Para bajar impuestos hay que gestionar mejor el Iva - IDESA


Informe Nº: 79617/02/2019

Para bajar impuestos hay que gestionar mejor el Iva

En respuesta a los reclamos de las entidades empresariales el gobierno nacional estableció la reducción de las contribuciones patronales para un grupo limitado de sectores con fuerte presencia en el interior del país. En concreto, se dispuso que los cultivos de frutas y verduras y la elaboración de leche, huevos, pescados, aceite de oliva, bebidas y madera tendrán un mínimo no imponible de $17 mil sobre el salario para la determinación de las contribuciones patronales, en lugar de los $7 mil que rigen como regla general.

Bajar las imposiciones sobre los salarios va en el sentido correcto de recuperar condiciones propicias para la producción y el empleo. Sin embargo, la reducción aparece como muy acotada a la luz de la profundidad y extensión de la recesión. En paralelo, va en contra de la meta de alcanzar el equilibrio fiscal. Esto explicita un dilema complejo. El objetivo de equilibrar las cuentas públicas (cuestión esencial para bajar la inflación y dejar de aumentar la deuda del Estado) impide extender a todos los sectores y con mayor profundidad la reducción de impuestos distorsivos que incluyen no solo a las cargas sociales sino también, entre otros, a los impuestos a las exportaciones y a los ingresos brutos.

¿Cuáles son las dimensiones financieras subyacentes en el desafío de promover la producción y el empleo a través de reducir estos impuestos distorsivos? Según datos publicados por el Ministerio de Hacienda para el año 2019 se proyecta recaudar:

  • Por impuestos al trabajo (aportes y contribuciones a ANSES y PAMI) 6,6% del PBI.
  • Por impuesto a las exportaciones se esperan recaudar 2,4% del PBI.
  • Por impuesto a los ingresos brutos las provincias esperan recaudar 3,8% del PBI.

Estos datos muestran que los tres principales impuestos que conspiran contra la actividad productiva representan casi un 13% del PBI. Por eso, resulta imposible reducir estos impuestos para estimular la inversión, el empleo y las exportaciones sin entrar en colisión con la meta de reducir el déficit fiscal. Esta disyuntiva es la que las entidades empresariales parecen ignorar con sus demandas y de la que el gobierno no encuentra la manera de salir. Ciertamente que la incidencia de los impuestos distorsivos impide salir de la recesión. Pero estos impuestos generan una magnitud tan importante de recursos que terminan resultando esenciales para la estrategia de llegar al equilibrio fiscal.

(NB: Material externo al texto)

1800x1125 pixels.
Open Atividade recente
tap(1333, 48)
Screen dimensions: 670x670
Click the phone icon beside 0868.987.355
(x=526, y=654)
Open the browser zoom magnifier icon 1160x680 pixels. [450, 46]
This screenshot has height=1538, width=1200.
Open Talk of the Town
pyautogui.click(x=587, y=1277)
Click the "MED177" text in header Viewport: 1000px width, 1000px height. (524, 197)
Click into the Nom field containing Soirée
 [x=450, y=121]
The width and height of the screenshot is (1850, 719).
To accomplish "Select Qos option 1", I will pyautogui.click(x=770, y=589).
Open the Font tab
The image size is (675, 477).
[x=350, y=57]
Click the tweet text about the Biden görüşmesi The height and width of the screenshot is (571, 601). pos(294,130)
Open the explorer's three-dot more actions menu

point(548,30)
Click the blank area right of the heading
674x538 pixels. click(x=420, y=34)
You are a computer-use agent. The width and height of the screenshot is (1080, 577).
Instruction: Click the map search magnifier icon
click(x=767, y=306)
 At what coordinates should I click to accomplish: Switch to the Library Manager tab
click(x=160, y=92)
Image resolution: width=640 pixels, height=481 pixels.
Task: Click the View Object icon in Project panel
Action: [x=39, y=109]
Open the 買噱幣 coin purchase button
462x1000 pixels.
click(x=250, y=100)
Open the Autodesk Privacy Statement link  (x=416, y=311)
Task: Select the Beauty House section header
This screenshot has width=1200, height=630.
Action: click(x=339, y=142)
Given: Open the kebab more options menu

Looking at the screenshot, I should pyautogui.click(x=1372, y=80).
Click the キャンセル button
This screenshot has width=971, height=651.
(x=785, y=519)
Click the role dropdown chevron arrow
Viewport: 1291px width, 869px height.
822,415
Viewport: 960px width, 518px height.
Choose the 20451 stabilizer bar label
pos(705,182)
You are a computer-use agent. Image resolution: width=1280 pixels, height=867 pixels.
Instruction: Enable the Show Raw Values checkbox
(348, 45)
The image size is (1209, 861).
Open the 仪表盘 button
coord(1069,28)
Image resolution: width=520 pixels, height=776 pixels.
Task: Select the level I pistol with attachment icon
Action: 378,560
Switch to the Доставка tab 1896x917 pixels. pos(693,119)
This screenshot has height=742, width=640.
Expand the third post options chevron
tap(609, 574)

Salir de esta encrucijada es clave para no seguir acumulando frustraciones. Para ello es necesario profesionalismo y audacia política a fin de generar los espacios fiscales que permitan reducir impuestos distorsivos en magnitudes más acordes a las necesidades de los sectores productivos. En esta dirección, la prioridad es innovar en la gestión pública con especial atención en la organización y administración del sistema tributario.

Concretamente, según el Presupuesto 2019 se proyecta recaudar en concepto de IVA unos 7,8% del PBI. Según estimaciones de la CEPAL, considerando la alícuota general con que se aplica el impuesto y el valor agregado de la economía, se estima que esta recaudación efectiva equivale a aproximadamente la mitad de la recaudación potencial del impuesto. Esto significa que, si se combatiera con eficacia la evasión, la elusión y las maniobras legales que los contribuyentes realizan para pagar menos IVA, se podría recaudar otros 7,8% del PBI en concepto de IVA. Esto es más de la mitad de impuestos distorsivos.

La modernización del IVA es un desafío ambicioso, pero posible y alcanzable en el corto plazo. Un paso importante es rediseñar el monotributo, generalizando en todo el país su unificación con Ingresos Brutos y tasas municipales y estableciendo reglas que morigeren los incentivos a que los contribuyentes permanezcan espuriamente en él para evitar el régimen general. El otro paso estratégico es la masificación de la factura electrónica y pasar a la determinación unificada del IVA, Ingresos Brutos y tasas municipales desde el Estado. Esto implica eliminar el esquema actual basado en declaraciones juradas de los contribuyentes. Además de mejorar la recaudación, este cambio reduciría sustancialmente la carga administrativa sobre los contribuyentes.